Hat eigentlich schon mal einer die BLACX-Stützen ausprobiert?
In der beschreibung klingts ja nicht schlecht, vorallem der Schlauch bewegt sich nicht mit hoch und runter.
Und überhaupt, bis wieviel Kilo Körpergewicht funktioniert so eine Stütze überhaupt? KindShox gibt ja 90kg als Höchstgewicht an.

lg

Dirk


----------



## felon (25. Juli 2011)

Sven_Kiel schrieb:


> Ansonsten finde ich die Gravitydropper auch interessant, weil recht robust.

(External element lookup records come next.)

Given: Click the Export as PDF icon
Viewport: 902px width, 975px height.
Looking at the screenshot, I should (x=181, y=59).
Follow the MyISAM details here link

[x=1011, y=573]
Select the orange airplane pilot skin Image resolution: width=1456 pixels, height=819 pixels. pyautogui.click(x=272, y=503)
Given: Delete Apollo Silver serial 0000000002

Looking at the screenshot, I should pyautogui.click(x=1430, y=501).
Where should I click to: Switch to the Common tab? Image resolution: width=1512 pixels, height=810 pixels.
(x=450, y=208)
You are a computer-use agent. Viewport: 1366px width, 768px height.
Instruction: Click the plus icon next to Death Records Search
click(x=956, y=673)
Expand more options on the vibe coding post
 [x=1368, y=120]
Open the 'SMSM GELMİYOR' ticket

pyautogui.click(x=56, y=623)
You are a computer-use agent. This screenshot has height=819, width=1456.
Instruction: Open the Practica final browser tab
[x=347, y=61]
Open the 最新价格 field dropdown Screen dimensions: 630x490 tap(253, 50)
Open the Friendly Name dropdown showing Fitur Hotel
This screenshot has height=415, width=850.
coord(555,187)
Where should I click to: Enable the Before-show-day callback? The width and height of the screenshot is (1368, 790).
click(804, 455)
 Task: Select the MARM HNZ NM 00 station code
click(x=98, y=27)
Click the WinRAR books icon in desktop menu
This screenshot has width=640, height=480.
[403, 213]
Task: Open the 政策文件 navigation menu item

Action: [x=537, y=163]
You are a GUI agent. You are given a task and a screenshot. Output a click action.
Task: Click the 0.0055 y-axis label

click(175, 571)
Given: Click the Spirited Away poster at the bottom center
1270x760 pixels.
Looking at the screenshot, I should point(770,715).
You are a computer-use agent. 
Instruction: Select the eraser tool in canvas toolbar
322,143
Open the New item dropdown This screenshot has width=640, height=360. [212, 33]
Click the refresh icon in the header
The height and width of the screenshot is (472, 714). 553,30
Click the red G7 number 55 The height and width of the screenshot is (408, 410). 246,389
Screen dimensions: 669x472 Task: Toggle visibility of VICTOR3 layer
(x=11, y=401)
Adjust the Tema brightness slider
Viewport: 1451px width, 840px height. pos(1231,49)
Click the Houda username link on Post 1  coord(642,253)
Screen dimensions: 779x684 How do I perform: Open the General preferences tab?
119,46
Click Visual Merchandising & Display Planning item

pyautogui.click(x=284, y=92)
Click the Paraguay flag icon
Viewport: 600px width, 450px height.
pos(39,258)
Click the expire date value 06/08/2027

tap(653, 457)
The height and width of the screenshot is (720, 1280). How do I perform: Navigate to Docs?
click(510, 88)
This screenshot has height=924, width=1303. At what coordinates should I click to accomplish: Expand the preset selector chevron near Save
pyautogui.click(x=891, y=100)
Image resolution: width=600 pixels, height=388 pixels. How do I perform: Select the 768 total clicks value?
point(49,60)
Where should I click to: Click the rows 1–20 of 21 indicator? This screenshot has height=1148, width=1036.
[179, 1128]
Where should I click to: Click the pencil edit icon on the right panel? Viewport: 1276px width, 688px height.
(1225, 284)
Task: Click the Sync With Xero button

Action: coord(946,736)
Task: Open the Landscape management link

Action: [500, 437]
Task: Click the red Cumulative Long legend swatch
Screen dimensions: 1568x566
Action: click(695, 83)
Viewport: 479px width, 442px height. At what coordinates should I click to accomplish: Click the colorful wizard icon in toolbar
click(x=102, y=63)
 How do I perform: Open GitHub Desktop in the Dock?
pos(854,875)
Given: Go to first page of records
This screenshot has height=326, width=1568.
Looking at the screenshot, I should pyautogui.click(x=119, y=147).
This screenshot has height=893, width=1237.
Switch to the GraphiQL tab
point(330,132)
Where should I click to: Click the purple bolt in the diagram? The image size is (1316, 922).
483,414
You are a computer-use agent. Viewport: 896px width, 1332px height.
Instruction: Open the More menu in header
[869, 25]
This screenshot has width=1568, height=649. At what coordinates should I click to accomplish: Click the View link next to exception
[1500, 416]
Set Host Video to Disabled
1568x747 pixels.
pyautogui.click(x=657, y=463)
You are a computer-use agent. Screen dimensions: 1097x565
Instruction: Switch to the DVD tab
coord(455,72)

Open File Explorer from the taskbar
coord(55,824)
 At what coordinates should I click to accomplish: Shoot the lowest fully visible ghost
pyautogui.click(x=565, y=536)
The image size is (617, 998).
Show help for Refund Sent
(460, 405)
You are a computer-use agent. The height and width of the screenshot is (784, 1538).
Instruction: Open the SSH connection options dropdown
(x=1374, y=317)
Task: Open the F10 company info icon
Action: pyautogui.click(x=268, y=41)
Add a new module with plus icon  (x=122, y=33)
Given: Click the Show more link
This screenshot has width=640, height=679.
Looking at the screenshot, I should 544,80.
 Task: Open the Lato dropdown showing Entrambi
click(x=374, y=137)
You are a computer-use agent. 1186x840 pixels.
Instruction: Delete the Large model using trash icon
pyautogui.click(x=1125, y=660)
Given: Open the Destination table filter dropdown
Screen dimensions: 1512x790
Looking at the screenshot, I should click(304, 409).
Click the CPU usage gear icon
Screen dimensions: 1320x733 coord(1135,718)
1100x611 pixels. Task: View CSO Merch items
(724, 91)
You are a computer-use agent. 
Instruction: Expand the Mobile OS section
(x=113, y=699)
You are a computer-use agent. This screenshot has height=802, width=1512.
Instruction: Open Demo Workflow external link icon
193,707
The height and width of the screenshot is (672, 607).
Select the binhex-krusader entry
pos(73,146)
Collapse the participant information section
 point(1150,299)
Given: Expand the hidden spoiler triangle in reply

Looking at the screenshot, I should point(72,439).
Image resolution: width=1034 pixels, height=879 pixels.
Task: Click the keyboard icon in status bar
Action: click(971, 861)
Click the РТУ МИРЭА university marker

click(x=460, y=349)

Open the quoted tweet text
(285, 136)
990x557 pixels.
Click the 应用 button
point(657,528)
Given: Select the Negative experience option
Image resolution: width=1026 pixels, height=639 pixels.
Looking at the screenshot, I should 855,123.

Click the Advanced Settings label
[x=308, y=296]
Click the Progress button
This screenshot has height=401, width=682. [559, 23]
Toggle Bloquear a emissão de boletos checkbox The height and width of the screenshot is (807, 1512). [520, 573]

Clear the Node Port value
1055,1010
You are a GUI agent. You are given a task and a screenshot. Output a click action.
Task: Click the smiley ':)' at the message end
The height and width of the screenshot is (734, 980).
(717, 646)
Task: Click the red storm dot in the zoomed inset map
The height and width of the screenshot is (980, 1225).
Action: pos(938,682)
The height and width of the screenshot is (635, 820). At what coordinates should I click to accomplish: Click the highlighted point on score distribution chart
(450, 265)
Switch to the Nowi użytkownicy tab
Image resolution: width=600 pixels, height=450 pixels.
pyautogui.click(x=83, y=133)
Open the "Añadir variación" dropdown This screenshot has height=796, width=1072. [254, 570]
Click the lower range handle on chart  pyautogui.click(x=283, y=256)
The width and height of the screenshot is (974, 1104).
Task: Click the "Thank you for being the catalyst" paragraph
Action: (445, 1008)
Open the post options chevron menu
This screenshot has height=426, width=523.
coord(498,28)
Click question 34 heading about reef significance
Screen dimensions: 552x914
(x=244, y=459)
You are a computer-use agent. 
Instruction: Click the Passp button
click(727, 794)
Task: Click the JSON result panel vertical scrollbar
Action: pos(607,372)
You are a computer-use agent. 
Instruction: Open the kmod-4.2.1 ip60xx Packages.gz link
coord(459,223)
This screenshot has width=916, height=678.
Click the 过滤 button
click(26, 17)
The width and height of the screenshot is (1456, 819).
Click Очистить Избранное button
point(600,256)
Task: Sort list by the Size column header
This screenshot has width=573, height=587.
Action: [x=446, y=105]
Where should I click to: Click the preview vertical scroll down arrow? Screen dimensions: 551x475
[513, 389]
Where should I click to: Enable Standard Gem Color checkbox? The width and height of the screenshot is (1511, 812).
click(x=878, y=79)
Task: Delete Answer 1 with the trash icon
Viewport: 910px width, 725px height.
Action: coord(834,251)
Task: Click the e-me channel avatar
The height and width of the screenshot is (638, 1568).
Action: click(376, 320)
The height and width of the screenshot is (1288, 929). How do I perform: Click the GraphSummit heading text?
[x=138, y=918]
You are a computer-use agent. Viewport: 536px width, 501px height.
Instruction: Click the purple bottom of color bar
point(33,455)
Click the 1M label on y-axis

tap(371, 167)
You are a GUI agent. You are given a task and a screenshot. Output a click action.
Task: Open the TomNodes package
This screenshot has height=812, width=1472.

Mein Herz schlägt ja eigentlich auch für die Gravity Dropper -  sobald man den Falten-Bag gegen Neopren getauscht hat.
Aber es gibt ja einige Fotos, wo die Gravity Dropper beim mittleren Loch durchgebrochen ist. Wenn die das mit der Schwerkraft so wörtlich nehmen...


----------



## jedy (25. Juli 2011)

felon schrieb:


> Mein Herz schlägt ja eigentlich auch für die Gravity Dropper -  sobald man den Falten-Bag gegen Neopren getauscht hat.
> Aber es gibt ja einige Fotos, wo die Gravity Dropper beim mittleren Loch durchgebrochen ist. Wenn die das mit der Schwerkraft so wörtlich nehmen...



echt? wo gibts die fotos?


----------



## felon (25. Juli 2011)

In diesem Thread sind mehrere:
http://www.mtb-news.de/forum/showthread.php?t=414512&highlight=gravity+dropper

Habe das Problem auch in englischen Foren gefunden.
Mit 70 Kilo würd ich's riskieren, passiert ja beim Bergauffahren, also wohl nicht ganz so gefährlich...


----------



## Sven_Kiel (25. Juli 2011)

felon schrieb:


> Mein Herz schlägt ja eigentlich auch für die Gravity Dropper -  sobald man den Falten-Bag gegen Neopren getauscht hat.
> Aber es gibt ja einige Fotos, wo die Gravity Dropper beim mittleren Loch durchgebrochen ist. Wenn die das mit der Schwerkraft so wörtlich nehmen...



Ja, den thread kenn ich. Ebenso gibt es den CB Joplin thread, wo die Klemmen gebrochen sind und den Kindshock-thread mit den fetten Kratzern auf dem casting.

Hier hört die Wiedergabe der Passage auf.